4Далее. Для меня (для моего личного понимания литературы) крайне важна проблема «литературности» (она же «литературщина», она же «вторичность», а также «сведение внутрилитературных счетов»). Это самые расхожие ругательные ярлыки. Среди критиков всех направлений до самого последнего времени существовал странный консенсус – хороший текст должен быть максимально свободен от литературных влияний и отражения внутрилитературных конфликтов. Кажется, что эти критики запоздало боролись с традиционными литературами, которые во многом построены на цитатах, пересказах, аллюзиях и литературной полемике. Конечно, приходится соглашаться, что хороший текст не должен быть явно подражательным (но почему – на этот вопрос у меня нет убедительного ответа) и, уж разумеется, плагиат – это совсем плохо (опять же это относится не столько к литературе, сколько к авторскому праву, то есть в конечном итоге к экономическим аспектам литературной практики. Может быть, оценка подражательности как порока лежит в этой же области?). Но допустим, что подражательность и плагиат являются некими абсолютными (то есть не обсуждаемыми в своем существе) пороками текста. Допустим также, что у нас есть точные критерии выявления этих двух пороков. Впрочем, это очень рискованное допущение – хотя бы потому, что к авторскому праву здесь примешивается литературная иерархия: когда великий писатель заимствует у плохого, у посредственного и даже у просто «менее великого писателя» (как Пушкин у Жуковского взял «чистого гения красоты», а тот – у Томаса Мура) – это почти в порядке вещей. Если же наоборот, это возмутительно. Хорошо, вынесем за скобки и это. Однако вне границ сознательного плагиата и злостной подражательности есть масса более размытых отнесений текста к литературной действительности. Больше того, текст из этих отнесений и состоит. Подробный разбор этой системы уведет нас слишком далеко от темы – однако в дальнейшем нам придется не раз касаться этого вопроса.

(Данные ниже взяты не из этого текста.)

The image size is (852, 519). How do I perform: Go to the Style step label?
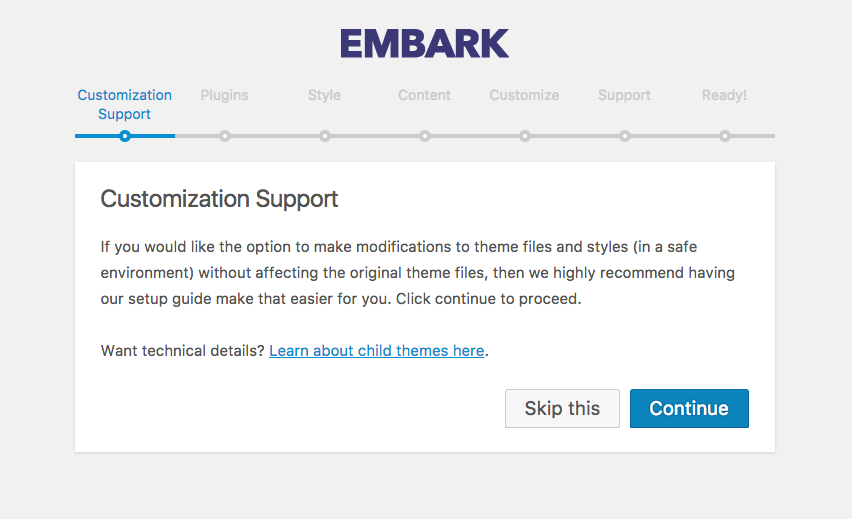pyautogui.click(x=324, y=95)
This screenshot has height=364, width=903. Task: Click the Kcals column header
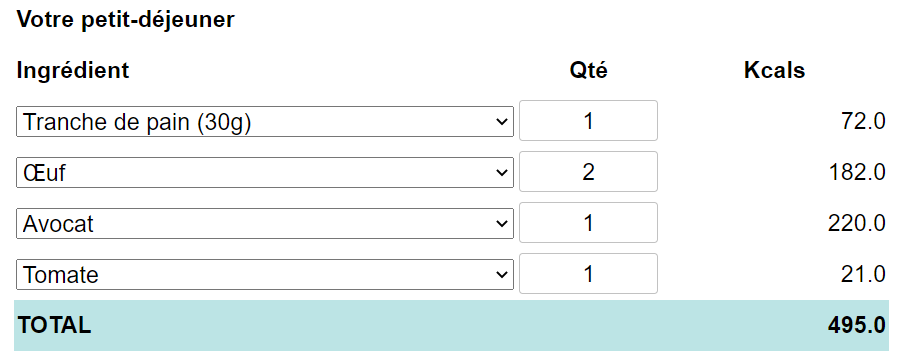click(775, 70)
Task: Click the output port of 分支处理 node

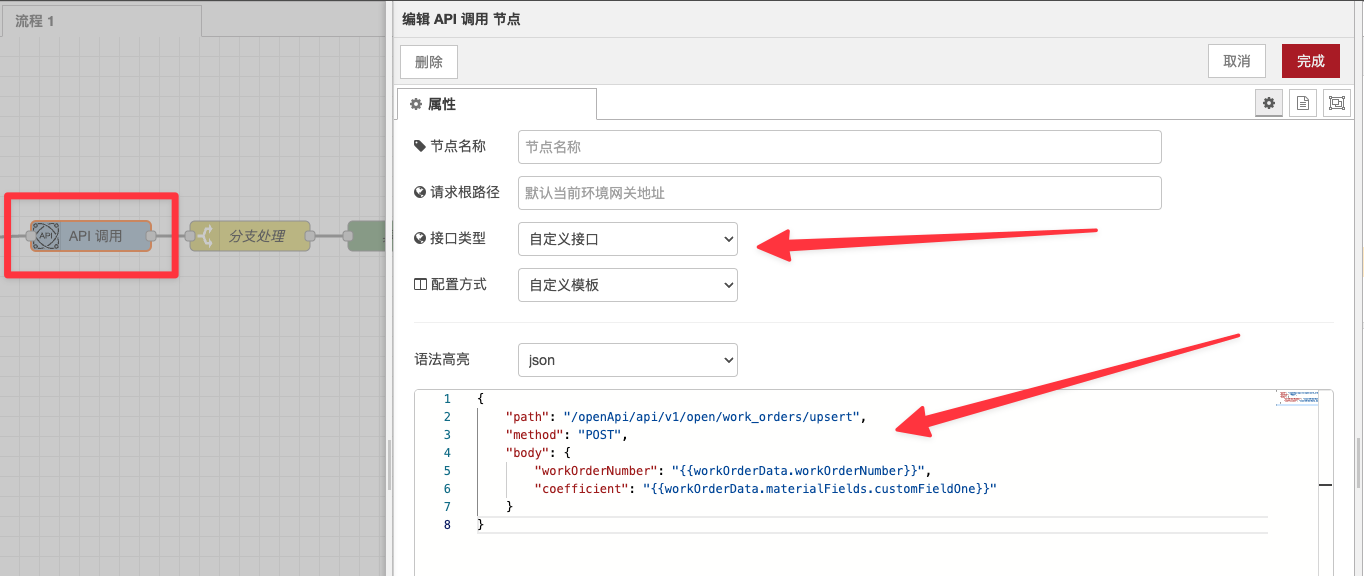Action: [310, 236]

Поэтому упрекать текст в «литературности» – это все равно что упрекать его в большом объеме или в краткости, в том, что он написан округлым почерком, набран в две колонки и т. д. Литература – прежде всего внутрилитературный феномен. Это сильное утверждение реализовано в практике постмодернизма, где старая проблема заимствований ликвидирована, но тем самым поставлены новые правовые проблемы, которые, как мы уже поняли, тоже принадлежат искусству.

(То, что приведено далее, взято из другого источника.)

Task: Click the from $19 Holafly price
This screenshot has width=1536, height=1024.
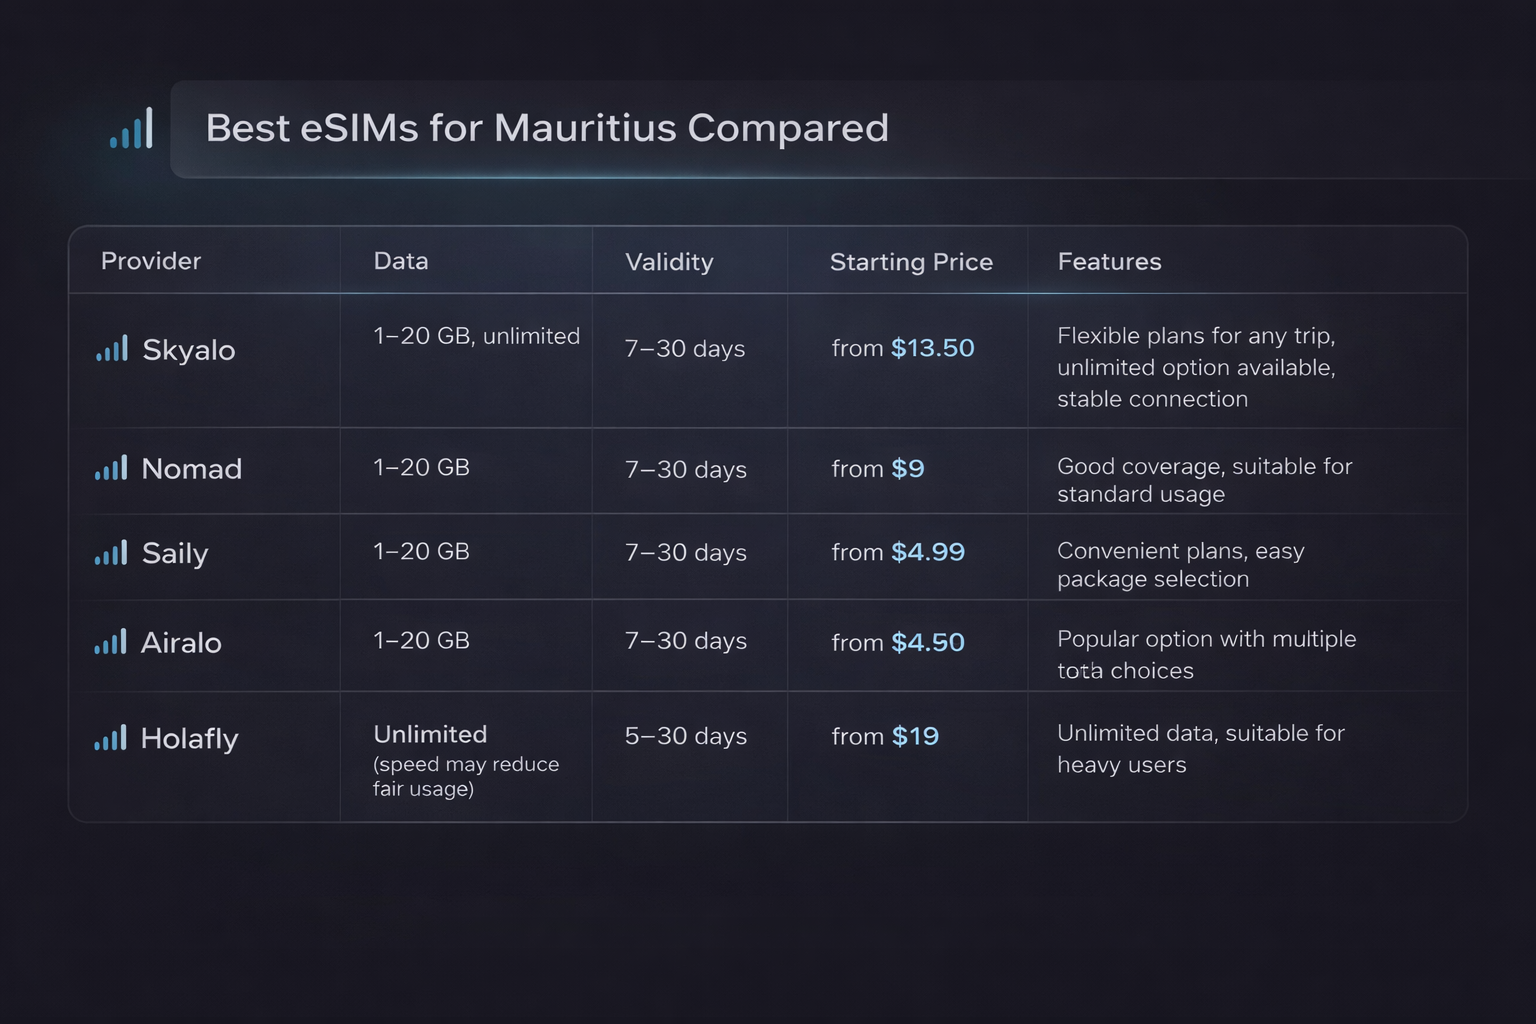Action: [x=886, y=736]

Чехов насквозь пронизан литературой. Конечно, глупо называть Чехова предтечей постмодернизма (литературного). Хотя бы потому, что постмодернизм доктринален, иногда натужен в следовании своей «доктрине цитирования», а Чехов естествен в своем «барахтании» (как сказал А. Ф. Лосев о Диогене Лаэртском) в литературных и идеологических материях. Но, возможно, именно эта естественность начала снимать запрет с «литературности» литературы. Преодоление литературности после Чехова перестало быть особой (и совершенно зряшной) задачей автора.
А то, что Чехов постоянно советует своим коллегам «просто описывать жизнь», – не так уж важно.
5Получается такая – ну прямо кантовская – антиномия.
Тезис: «В литературе нет ничего нового, всякий элемент любого современного текста можно найти как минимум в одном из старых текстов» (то же относится к синтаксису, так сказать – «всякий способ соединения элементов можно найти в старых текстах»).